Dizia eu, que um dia, um policial militar apareceu para infernizar a vida de Migué e o cão, como um cidadão honesto, digno, nacionalista, conhecedor de seus direitos, tirou satisfações com o policial, que aliás, era exatamente o inverso do cão. Sim, estou falando do cão, não do Migué. O cão Black tirou satisfações com o policial que perturbava seu dono. Ao ser molestado indevidamente pelo PM, Black Mordeu a manga da farda do samango, que quis prender o Migué e o cachorro. O PM queria até cartão de vacina do Black e se lhe fosse possível, queria até ver a capivara e pedegree do Black.

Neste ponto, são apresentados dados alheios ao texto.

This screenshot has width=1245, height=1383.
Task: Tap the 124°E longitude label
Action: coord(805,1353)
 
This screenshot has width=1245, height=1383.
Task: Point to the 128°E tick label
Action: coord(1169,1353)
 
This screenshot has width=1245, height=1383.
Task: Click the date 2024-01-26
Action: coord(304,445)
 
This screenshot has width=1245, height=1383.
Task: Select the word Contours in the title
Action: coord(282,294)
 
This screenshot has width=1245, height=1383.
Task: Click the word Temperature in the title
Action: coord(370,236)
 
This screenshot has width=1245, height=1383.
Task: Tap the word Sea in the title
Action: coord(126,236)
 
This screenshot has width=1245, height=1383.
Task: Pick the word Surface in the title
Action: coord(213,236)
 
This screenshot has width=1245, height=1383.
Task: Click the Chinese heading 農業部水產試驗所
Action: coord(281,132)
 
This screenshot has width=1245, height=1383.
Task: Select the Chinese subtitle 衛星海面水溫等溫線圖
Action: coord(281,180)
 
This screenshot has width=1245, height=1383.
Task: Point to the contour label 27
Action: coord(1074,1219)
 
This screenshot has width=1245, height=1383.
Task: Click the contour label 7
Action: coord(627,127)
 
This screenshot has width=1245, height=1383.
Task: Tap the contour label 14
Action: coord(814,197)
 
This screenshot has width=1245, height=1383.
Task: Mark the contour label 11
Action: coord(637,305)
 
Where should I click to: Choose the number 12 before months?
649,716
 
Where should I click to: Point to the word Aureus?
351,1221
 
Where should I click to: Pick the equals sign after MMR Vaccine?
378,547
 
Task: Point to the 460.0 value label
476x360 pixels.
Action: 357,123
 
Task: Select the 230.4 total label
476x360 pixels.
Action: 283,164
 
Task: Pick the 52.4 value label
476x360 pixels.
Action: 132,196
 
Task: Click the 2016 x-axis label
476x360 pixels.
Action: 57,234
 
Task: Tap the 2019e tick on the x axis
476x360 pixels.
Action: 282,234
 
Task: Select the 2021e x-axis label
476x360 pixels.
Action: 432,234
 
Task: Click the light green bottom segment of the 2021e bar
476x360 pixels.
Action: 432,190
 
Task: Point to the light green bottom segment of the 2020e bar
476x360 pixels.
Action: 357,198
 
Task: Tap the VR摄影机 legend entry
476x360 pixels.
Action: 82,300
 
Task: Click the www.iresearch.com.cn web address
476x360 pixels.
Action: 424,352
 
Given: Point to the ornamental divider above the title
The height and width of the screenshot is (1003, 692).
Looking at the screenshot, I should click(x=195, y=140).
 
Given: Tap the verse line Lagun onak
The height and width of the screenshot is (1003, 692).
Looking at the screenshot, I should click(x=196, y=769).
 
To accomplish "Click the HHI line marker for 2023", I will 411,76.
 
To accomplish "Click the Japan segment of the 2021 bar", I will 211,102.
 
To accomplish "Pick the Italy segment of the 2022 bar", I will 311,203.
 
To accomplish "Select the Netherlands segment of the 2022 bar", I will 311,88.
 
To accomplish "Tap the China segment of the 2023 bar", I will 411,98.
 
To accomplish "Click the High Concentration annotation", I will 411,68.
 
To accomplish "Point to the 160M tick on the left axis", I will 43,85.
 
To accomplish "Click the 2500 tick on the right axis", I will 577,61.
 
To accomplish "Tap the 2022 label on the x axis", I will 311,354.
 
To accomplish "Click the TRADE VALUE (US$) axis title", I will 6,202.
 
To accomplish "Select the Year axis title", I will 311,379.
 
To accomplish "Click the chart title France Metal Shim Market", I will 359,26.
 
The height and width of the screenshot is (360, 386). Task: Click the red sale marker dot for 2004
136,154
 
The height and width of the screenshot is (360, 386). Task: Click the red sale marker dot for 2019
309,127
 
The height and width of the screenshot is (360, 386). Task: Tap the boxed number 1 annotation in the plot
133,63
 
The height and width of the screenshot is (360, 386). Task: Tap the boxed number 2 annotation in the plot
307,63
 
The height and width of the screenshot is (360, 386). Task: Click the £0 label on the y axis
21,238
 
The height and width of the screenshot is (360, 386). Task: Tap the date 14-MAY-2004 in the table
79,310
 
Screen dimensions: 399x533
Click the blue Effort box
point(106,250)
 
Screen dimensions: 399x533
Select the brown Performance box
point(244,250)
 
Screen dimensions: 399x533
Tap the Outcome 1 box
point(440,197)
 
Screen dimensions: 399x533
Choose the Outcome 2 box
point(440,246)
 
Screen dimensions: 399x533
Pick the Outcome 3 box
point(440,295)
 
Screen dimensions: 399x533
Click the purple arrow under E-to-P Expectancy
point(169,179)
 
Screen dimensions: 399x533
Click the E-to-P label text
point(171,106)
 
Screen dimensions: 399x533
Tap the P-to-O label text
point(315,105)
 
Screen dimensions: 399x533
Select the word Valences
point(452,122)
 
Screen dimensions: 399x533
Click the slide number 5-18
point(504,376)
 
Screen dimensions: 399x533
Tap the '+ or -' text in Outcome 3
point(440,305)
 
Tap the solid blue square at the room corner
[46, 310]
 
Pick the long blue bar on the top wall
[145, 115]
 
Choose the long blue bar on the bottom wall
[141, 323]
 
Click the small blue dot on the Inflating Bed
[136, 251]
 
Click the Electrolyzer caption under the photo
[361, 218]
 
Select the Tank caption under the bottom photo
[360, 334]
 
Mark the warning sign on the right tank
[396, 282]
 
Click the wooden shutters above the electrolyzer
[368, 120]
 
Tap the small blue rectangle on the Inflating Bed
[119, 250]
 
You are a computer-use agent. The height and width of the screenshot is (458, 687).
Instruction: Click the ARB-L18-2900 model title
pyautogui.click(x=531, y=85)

Migué passou pelos piores vexames – safanões, puxões de orelha, chá de galão, mas o que mais doeu em Migué foi a prisão de seu cachorro. O policial levou o cão preso e entregou no centro de zoonose da cidade de São Paulo. Migué continuou triste olhando carros, embora perguntasse para todo mundo onde era aquilo – o Centro de Zoonose.
E foi assim na base do “a todo mundo eu dou psiu”, que Migué encontrou “O homem que amava os cachorros”. Seu nome, Enrique Rodolfo Marti, ativista da Comissão de Justiça e Paz, morador da Praça Roosevelt, que conhecia de vista o Migué. Após muita luta, Enrique conseguiu devolver Black ao Migué. E, desde então, Enrique passou a se gabar de haver impetrado habeas-corpus até para cachorro.
Não se sabe o número de galáxias existentes no universo. Há quem fale até em 200 bilhoes. Reservo-me porém a desconfiança, que em alguma delas, o homem quem amava os cachorros tem um encontro com Black em alguma delas, talvez aquela que deu de chamar Ceú do Cachorros, onde por certo moram Ninoska, Leopoldo, Odara, Joquinha e o meu amadíssimo Tevez…
Existem muita formas de se contar a história de militantes da fraternidade. Uma delas é falando só de cães… E a Comissão de Justiça e Paz de São Paulo ficou mais pobre.
Armando Rodrigues Coelho Neto – jornalista, delegado aposentado da Polícia Federal e ex-representante da Interpol em São Paulo.